Welcome aboard, there is something to be learned by all.
No one can know everything.

I like the old pellet smokers.:thumbsup:

No switch? 
Someone will tell you to add one, right someone?
You think all smoke units would have one, as to the best of my knowledge all of them will burn up if you run them dry.
Someone correct me if I am wrong.

Maybe they want you to burn them up so they get more business?:thumbsdown:

Yes stick around and ask away, we all can learn something.


----------



## gunrunnerjohn

Any liquid smoker will cook the wick if it's run dry, so Ed is correct. You either need to have the ability to turn it off or keep fluid in it at all times.


----------



## Big Ed

gunrunnerjohn said:


> Any liquid smoker will cook the wick if it's run dry, so Ed is correct. You either need to have the ability to turn it off or keep fluid in it at all times.

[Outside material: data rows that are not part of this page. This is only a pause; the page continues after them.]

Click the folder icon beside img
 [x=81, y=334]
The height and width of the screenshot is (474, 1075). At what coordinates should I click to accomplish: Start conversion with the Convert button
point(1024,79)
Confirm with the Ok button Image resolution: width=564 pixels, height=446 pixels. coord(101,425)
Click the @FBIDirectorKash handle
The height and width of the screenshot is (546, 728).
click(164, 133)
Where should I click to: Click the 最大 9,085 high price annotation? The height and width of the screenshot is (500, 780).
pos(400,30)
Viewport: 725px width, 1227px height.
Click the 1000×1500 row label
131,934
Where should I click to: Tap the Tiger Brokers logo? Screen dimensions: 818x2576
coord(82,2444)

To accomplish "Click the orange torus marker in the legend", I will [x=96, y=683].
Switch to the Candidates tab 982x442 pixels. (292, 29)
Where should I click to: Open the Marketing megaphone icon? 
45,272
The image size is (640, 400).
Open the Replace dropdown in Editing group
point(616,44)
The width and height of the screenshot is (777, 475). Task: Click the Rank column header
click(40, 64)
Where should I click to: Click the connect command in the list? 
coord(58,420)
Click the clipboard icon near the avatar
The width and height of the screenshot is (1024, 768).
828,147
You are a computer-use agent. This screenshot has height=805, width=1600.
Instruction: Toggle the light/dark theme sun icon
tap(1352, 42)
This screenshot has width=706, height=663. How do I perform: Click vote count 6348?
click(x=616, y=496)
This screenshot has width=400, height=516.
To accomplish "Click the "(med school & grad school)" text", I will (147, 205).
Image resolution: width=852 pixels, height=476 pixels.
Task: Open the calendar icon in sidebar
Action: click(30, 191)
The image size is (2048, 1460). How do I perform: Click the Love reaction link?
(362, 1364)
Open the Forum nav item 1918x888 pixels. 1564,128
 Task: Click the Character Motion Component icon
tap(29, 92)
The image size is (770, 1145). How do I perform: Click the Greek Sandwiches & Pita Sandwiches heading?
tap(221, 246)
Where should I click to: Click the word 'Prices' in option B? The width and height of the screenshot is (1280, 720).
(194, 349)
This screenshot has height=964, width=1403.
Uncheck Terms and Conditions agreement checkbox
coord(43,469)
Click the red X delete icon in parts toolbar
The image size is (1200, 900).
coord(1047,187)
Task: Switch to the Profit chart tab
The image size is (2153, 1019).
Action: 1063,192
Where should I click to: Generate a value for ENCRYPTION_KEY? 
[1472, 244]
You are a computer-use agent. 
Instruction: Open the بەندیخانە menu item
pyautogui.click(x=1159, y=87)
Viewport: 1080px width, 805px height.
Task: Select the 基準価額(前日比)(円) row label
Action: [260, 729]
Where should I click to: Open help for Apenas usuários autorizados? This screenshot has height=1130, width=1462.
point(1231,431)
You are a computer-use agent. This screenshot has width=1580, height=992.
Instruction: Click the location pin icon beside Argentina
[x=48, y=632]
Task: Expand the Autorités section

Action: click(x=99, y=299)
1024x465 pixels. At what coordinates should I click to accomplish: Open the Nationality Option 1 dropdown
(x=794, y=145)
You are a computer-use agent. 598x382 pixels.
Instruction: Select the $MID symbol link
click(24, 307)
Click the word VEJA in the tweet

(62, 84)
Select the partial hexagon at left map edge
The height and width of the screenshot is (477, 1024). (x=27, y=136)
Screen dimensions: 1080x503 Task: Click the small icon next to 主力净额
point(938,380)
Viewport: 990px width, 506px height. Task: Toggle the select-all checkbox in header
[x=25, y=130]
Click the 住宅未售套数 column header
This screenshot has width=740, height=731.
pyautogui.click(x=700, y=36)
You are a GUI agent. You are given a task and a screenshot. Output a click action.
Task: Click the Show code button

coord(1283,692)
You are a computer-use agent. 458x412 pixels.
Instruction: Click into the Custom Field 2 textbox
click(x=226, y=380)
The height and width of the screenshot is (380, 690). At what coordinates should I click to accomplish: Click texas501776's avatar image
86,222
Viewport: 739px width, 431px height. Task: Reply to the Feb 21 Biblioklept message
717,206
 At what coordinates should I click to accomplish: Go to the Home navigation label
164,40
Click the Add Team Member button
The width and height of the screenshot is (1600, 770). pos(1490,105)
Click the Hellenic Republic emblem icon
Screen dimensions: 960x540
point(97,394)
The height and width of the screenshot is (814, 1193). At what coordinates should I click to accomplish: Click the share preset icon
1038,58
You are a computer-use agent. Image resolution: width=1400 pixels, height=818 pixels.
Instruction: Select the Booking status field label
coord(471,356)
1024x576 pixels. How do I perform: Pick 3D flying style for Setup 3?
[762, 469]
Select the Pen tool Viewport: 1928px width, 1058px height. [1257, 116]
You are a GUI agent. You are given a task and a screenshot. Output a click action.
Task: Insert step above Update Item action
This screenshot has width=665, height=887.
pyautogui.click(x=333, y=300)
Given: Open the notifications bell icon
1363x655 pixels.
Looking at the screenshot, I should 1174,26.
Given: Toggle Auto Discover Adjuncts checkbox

I wonder why they ALL don't have a switch.

Job security?


----------



## gunrunnerjohn

I've never understood why some of them don't have a switch. I had a couple of the cheap 8000 series locomotives that I added the switch to, they've since gone on the sale block, so they're no longer a problem.  All of the stuff I have has a switch.


----------



## Trainmaster

Big Ed, Gun Runner John:

When I bought the GS-4 Daylight Lionel 8307 and the Hudson 8406 in 1984, I knew nothing about smoke units. 

I was entirely used to pellets, where one is reminded to use them conservatively so the chamber does not become clogged up.

It was only *THIS* week, that I learned about how a liquid smoke unit operates.
That is probably the reason the other units burned out. One repair technician said it is better to have too much fluid in then not enough. Hardly any will fry the unit.

PS: oh, one more question - could a SPST switch be installed between the resistor and the E-Unit it is connected to?

From what several Lionel service stations have said, today's Lionel locomotives have a thermostat installed that shuts down the unit if there is not enough liquid.

The locomotives from 1790 through 1990 do not have that!

Add to that, an ignorant old-timer "smoke pellet"-preferred operator like me, who has no knowledge of how to use a liquid smoke unit, it is a wonder that the liquid units worked at all! The first Lionel liquid smoke-generated locomotive was #746 Class-J 4-8-4 (except for the 700-E, #5433, the postwar Lionel never got their numbering right), and there were no guidelines then.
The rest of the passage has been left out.